## The input
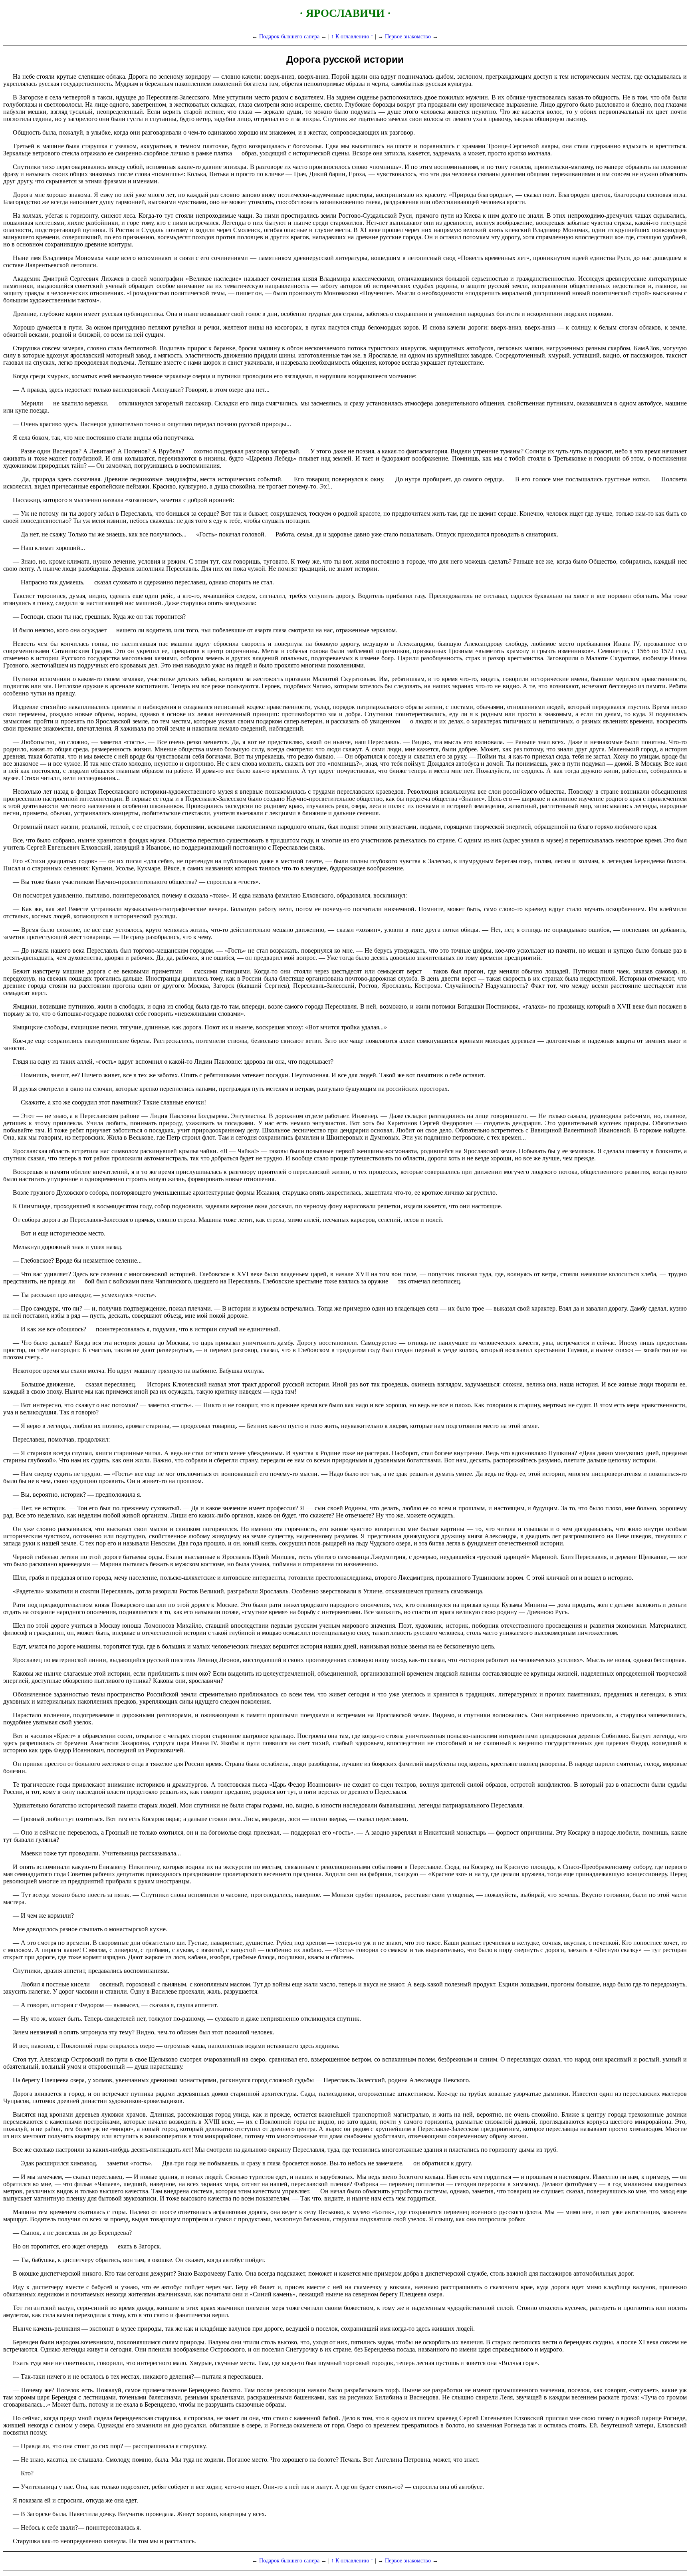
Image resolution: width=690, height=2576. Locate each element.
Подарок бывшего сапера (289, 36)
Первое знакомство (408, 36)
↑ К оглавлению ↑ (352, 36)
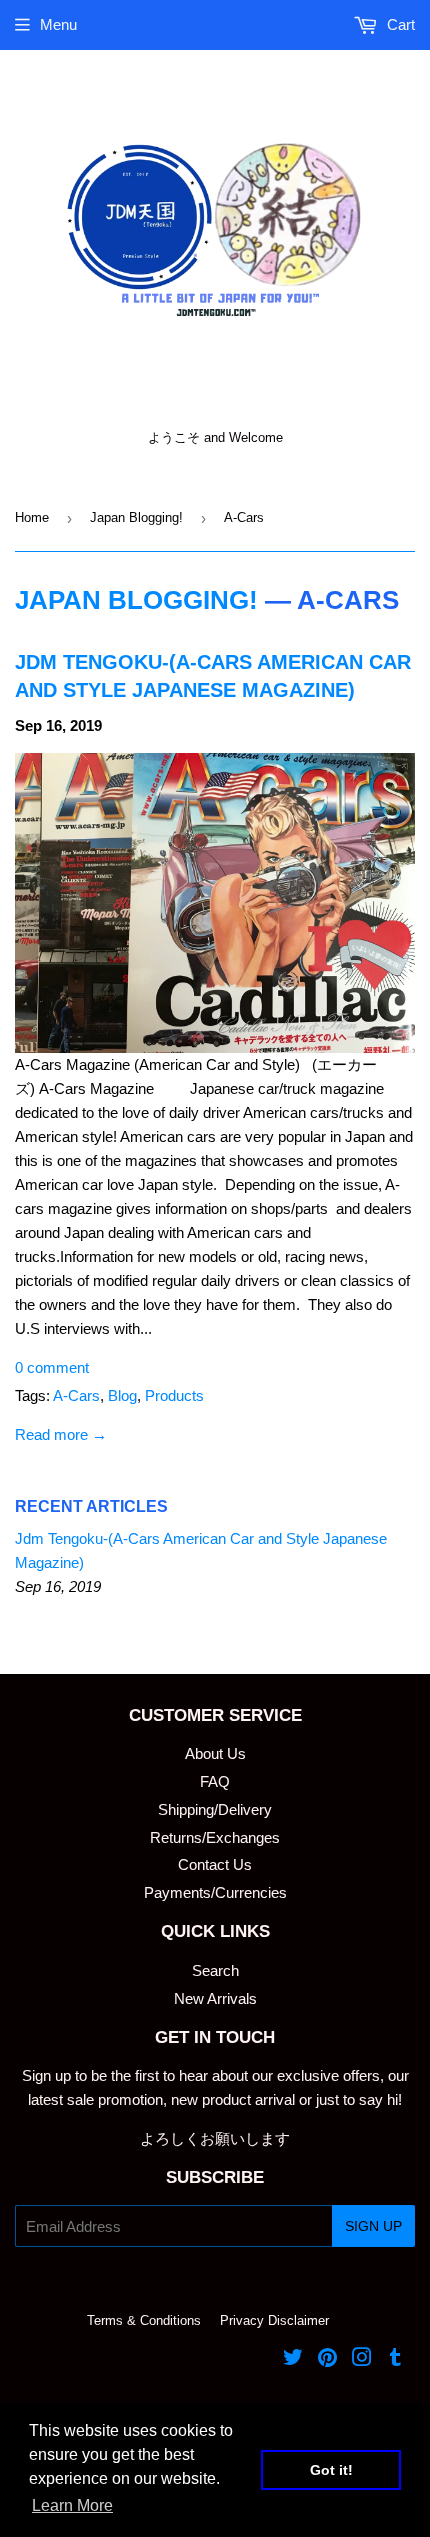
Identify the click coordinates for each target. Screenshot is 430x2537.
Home (32, 517)
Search (215, 1970)
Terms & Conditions (144, 2320)
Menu (58, 24)
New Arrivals (215, 1998)
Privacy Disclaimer (274, 2320)
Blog (122, 1395)
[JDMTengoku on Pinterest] (327, 2359)
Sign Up (373, 2226)
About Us (215, 1753)
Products (174, 1395)
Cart (399, 24)
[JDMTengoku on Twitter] (293, 2359)
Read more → (61, 1434)
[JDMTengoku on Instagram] (362, 2359)
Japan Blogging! (136, 517)
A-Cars (76, 1395)
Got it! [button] (331, 2470)
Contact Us (215, 1864)
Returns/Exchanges (215, 1837)
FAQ (215, 1781)
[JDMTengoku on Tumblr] (395, 2359)
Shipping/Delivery (215, 1809)
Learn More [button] (72, 2505)
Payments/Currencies (215, 1892)
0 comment (52, 1367)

## Problem
An exact reproduction of the data is needed, with no pictures included.

## Task response
Image resolution: width=690, height=2576. Locate each element.
Подарок бывшего сапера (289, 36)
Первое знакомство (408, 36)
↑ К оглавлению ↑ (352, 36)
Identify the click coordinates for each target. Screenshot is 430x2537.
Home (32, 517)
Search (215, 1970)
Terms & Conditions (144, 2320)
Menu (58, 24)
New Arrivals (215, 1998)
Privacy Disclaimer (274, 2320)
Blog (122, 1395)
[JDMTengoku on Pinterest] (327, 2359)
Sign Up (373, 2226)
About Us (215, 1753)
Products (174, 1395)
Cart (399, 24)
[JDMTengoku on Twitter] (293, 2359)
Read more → (61, 1434)
[JDMTengoku on Instagram] (362, 2359)
Japan Blogging! (136, 517)
A-Cars (76, 1395)
Got it! [button] (331, 2470)
Contact Us (215, 1864)
Returns/Exchanges (215, 1837)
FAQ (215, 1781)
[JDMTengoku on Tumblr] (395, 2359)
Shipping/Delivery (215, 1809)
Learn More [button] (72, 2505)
Payments/Currencies (215, 1892)
0 comment (52, 1367)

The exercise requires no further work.